Where the two surveys do see eye-to-eye, is in terms of the clear industry specific differences seen between the types of organizations that offer Martin Luther King Jr. Day and those that do not. For example, the BNA survey reports that manufacturers are by far the least likely to give the day off at 7% and non-business (i.e. non-profits/government) organizations are the most likely to give the day off at 56%. The ERC survey saw a similarly wide discrepancy between manufacturers and non-profit (i.e. non-business) with non-manufacturing employers falling somewhere in between the two extremes.
These industry specific variations are particularly noteworthy as they may be responsible for at least some of the discrepancy observed between the overall averages reported by the national and local surveys. In terms of the demographics represented by each survey sample, the national BNA survey included primarily non-manufacturing organizations, while over half of ERC’s local survey respondents represented manufacturing organizations. While this over-representation of manufacturers and non-profits in the local and national surveys, respectively, accounts for some of the discrepancy, the fact remains that Northeast Ohio employers are observing Martin Luther King Jr. Day at a lower rate than the national average.
Looking ahead to February, President’s Day will be observed as a paid holiday by even fewer Northeast Ohio organizations, only 8%. Industry specific differences are slightly less prominent as the overall percentage of organizations offering the day off are lower, but a similar trend can be seen with manufacturers once again ranking last out of the three industry breakouts reported.

◆ **Data**:

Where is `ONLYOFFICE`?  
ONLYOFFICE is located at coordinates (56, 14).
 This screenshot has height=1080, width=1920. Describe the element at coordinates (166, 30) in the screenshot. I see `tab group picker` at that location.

◆ **Instructions to follow**: From the text on paid holiday surveys, list every percentage figure along with what each one measures.

◆ **Worked answer**:
- 7%: manufacturers that give Martin Luther King Jr. Day off, in the BNA survey
- 56%: non-business (non-profit/government) organizations that give Martin Luther King Jr. Day off, in the BNA survey
- 8%: Northeast Ohio organizations that will observe President's Day as a paid holiday